◆ **INSTRUCTIONS TO FOLLOW**:
Rewrite the paragraph in the instant messaging security passage below that begins "Firewalls should be configured" as a short bulleted list, keeping its main facts.

◆ **SUPPLIED PASSAGE**:
Information received by IM is not authenticated. There is no way to verify that a message really originated from the sender with whom the recipient believes he or she is communicating during the session. Chat sessions can be hijacked and users can be impersonated.
Firewalls should be configured to block incoming and outgoing public IM traffic. Senior management should also consider blocking known Web sites that broadcast nuisance material. This can be difficult to manage because Internet names and addresses may change and senior management may have other legitimate reasons for allowing activity based upon legitimate business purposes. (See Technical Note 2: Firewalls and Router Considerations.)
Intrusion Detection Systems (IDS)
An institutions information security program should address preventing, detecting and responding to threats. Institutions should consider the use of IDS to detect the unauthorized use of IM.2 Intrusion detection software may be installed on primary computer systems that actively searches for and monitors Internet traffic.

◆ **SUPPLIED MATERIAL**:
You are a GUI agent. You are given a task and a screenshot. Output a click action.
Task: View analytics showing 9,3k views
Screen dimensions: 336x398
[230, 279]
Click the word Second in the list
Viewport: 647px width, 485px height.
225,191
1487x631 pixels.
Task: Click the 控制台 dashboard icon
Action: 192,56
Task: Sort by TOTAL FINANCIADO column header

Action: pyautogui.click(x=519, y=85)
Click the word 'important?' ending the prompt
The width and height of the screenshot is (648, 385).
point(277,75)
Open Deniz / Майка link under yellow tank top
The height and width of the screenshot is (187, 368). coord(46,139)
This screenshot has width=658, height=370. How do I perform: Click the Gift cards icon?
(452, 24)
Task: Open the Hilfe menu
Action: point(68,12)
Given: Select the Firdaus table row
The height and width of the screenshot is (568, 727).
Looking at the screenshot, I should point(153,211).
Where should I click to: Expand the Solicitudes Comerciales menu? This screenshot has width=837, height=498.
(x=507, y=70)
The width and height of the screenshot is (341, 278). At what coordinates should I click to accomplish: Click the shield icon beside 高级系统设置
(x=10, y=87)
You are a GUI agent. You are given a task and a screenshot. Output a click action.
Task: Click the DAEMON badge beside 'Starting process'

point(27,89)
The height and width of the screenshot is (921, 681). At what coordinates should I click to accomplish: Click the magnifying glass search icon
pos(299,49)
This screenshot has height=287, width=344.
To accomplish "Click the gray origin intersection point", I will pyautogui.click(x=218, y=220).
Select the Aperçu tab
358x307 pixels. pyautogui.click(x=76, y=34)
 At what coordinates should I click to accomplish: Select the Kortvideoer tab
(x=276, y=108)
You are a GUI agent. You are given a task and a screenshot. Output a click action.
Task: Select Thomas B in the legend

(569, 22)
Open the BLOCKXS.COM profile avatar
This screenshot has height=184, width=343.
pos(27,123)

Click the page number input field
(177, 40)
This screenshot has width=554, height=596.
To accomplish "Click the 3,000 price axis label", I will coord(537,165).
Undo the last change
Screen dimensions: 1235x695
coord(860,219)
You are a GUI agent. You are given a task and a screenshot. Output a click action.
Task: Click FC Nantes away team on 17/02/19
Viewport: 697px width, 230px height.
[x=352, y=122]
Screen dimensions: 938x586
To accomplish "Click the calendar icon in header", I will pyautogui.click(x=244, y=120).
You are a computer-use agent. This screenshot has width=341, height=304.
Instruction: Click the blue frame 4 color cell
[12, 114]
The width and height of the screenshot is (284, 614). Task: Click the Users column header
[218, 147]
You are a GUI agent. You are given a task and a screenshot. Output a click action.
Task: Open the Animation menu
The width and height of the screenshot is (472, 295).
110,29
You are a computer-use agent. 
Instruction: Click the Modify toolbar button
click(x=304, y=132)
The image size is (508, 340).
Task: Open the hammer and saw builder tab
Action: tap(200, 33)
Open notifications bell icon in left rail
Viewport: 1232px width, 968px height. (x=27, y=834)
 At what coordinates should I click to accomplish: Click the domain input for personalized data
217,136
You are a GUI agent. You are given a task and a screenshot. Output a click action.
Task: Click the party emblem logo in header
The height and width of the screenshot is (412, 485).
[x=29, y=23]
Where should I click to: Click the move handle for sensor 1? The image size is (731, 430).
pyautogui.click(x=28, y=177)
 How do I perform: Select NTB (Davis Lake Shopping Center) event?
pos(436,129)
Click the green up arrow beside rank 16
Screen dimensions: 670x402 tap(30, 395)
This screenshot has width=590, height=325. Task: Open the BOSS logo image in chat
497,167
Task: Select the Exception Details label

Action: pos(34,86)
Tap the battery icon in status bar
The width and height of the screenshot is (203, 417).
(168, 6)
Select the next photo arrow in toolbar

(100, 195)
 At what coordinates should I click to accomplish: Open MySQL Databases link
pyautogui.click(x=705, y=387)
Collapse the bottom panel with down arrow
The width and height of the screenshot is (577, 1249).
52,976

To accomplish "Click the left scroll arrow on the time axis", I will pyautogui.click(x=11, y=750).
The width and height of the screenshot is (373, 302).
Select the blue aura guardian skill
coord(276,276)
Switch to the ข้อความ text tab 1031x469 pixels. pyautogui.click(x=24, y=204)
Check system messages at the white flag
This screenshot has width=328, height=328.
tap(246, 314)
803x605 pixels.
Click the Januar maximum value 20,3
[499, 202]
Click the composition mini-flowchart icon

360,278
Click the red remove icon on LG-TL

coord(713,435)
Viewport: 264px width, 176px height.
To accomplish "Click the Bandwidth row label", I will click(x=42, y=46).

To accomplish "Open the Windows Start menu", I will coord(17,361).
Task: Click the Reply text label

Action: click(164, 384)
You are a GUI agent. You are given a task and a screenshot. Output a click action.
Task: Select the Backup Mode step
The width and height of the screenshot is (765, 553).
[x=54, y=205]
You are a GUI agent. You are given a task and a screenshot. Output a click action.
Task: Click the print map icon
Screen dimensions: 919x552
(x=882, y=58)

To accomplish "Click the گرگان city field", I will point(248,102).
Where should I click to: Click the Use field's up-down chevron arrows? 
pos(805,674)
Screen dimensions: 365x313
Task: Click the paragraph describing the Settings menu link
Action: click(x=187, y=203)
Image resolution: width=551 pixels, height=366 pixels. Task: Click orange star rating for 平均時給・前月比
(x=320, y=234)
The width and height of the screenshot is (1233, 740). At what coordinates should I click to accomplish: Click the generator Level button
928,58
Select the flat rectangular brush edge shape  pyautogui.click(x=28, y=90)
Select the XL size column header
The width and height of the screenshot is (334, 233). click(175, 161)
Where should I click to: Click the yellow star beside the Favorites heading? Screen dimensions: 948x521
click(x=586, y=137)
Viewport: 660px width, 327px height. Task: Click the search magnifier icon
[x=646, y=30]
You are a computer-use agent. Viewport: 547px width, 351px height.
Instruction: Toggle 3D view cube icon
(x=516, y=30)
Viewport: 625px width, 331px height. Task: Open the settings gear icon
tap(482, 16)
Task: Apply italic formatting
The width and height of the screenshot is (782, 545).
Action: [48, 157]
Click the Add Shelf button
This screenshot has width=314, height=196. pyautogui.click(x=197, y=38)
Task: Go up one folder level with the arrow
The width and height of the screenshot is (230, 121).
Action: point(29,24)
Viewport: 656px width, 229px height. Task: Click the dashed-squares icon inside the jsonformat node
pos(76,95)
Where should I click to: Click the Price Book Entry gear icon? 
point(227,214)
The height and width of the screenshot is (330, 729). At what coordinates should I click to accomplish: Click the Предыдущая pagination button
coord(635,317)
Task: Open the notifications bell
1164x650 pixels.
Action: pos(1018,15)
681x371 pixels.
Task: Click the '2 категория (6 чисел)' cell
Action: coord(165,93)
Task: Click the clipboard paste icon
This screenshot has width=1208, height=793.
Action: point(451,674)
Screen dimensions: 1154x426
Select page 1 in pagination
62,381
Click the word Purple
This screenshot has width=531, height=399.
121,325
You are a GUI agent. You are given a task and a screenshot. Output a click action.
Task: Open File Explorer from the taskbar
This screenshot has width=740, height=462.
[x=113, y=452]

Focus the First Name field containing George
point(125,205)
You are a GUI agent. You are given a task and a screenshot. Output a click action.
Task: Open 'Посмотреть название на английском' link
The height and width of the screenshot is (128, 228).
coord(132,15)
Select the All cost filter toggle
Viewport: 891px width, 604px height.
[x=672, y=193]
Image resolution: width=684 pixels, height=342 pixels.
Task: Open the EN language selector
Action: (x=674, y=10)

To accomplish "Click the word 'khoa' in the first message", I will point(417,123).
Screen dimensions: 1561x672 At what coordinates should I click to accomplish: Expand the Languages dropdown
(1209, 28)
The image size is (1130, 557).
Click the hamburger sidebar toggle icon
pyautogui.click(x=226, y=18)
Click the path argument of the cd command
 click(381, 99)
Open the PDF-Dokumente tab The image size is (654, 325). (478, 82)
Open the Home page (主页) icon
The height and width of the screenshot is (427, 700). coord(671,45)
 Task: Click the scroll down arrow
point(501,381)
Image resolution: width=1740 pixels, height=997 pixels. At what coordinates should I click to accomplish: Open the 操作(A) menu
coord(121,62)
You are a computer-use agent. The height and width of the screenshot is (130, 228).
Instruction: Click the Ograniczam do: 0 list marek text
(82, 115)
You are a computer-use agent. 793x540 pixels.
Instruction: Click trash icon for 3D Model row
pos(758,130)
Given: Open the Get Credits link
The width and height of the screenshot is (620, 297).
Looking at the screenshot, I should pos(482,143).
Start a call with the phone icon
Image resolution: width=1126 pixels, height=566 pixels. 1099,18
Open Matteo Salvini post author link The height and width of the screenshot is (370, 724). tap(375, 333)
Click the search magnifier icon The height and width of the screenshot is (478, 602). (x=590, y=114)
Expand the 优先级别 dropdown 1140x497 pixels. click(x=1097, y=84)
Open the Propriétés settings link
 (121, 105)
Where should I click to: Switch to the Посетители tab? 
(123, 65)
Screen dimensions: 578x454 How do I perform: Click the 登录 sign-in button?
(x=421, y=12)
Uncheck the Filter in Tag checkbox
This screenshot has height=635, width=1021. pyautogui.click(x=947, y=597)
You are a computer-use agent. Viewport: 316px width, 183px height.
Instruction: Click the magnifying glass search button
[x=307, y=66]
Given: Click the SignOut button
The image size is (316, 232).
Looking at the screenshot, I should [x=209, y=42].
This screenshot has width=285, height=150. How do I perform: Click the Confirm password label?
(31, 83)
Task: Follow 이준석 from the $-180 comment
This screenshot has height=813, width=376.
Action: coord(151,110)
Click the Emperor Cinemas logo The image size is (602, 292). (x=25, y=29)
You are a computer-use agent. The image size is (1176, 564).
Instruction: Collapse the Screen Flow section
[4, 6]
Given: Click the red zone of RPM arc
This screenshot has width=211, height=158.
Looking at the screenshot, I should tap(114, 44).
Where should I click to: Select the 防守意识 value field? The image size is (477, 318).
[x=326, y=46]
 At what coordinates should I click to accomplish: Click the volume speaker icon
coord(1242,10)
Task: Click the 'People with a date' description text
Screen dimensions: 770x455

◆ **EXERCISE RESPONSE**:
- Firewalls should be set to block both incoming and outgoing public IM traffic.
- Senior management should also consider blocking known Web sites that broadcast nuisance material.
- Such blocking can be hard to manage, because Internet names and addresses may change.
- Senior management may also have legitimate business reasons for allowing some activity.
- Further guidance: Technical Note 2: Firewalls and Router Considerations.